On Monday, Oct. 1 in the Ojibwe ballroom in Davies Student Center, UW-Eau Claire faculty gathered to celebrate their recent publications. From history textbooks to video games, the annual Author’s Celebration showcases the wide variety of materials published by professors. This year, 32 authors across all departments gathered to display their work.

Ryan Weichelt, associate professor of geography and anthropology, was in attendance to discuss his recent publication “Atlas of the 2016 Election,” one of three Atlases he has helped publish that study presidential election results under a geographic lens.

“We (the authors) are trying to discuss election results as geographers,” Weichelt said. “This book is a wide variety of spatial landscapes from the national level to the voting district level. We can look at things on the landscape and see why people were voting that they did.”
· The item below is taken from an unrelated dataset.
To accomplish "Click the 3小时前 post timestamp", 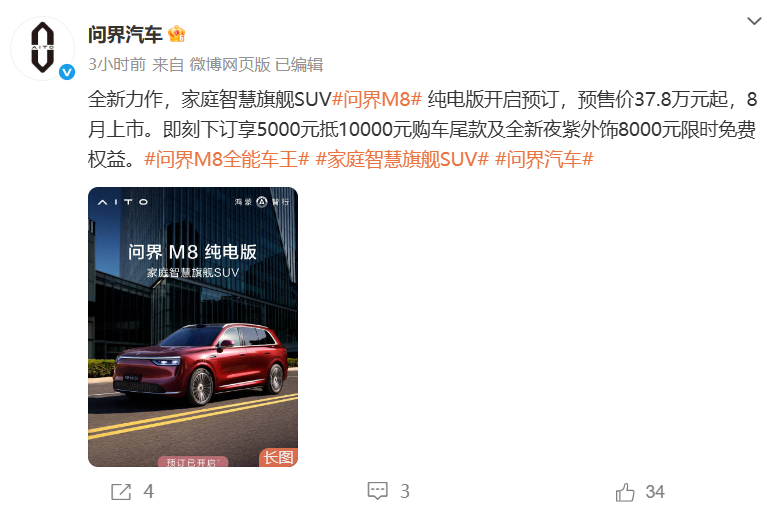I will pyautogui.click(x=117, y=64).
According to Weichelt, voting results show people who live next to each other are more likely to vote like each other. His book examines voter data with geographical maps to tell the story of why people voted for who they voted for, Weichelt explained.

“It’s our job to facilitate a good environment for research on campus,” Karen Havholm from the Office of Research and Sponsored Programs said. “We try to get a representative from each department and we choose 32 authors who are nominated by their department chairs.”

Havholm said her office began contacting department heads in July to get nominations for authors to be represented. After all authors had been chosen, the ORSP designed the 32 posters displayed at the event, which will soon be transferred to frames in the hall of McIntyre Library.

A few rows behind Weichelt stood history professor James Oberly, displaying his book on Austro-Hungarian migration to the U.S., “From a Multiethnic Empire to a Nation of Nations: Austro-Hungarian Migrants in the U.S., 1870-1940.”

“It’s the history of immigrants — of migrants who don’t necessarily live out their dreams coming over here,” Oberly said.

From 1870 to the outbreak of World War I, a total of four million people migrated to the U.S. from Austro-Hungary, Oberly explained. Of those four million, two-and-a-half chose to remain in the United States, though Oberly said evidence shows that these people had every intention of returning home. This book delves into the experience of those migrants, examining the reasons why they left, or stayed, in the U.S.

“This event is a great opportunity to celebrate faculty publications,” Rochelle Hoffman, graduate student and event organizer, said. “It’s so impressive for them to do research outside of their normal work.”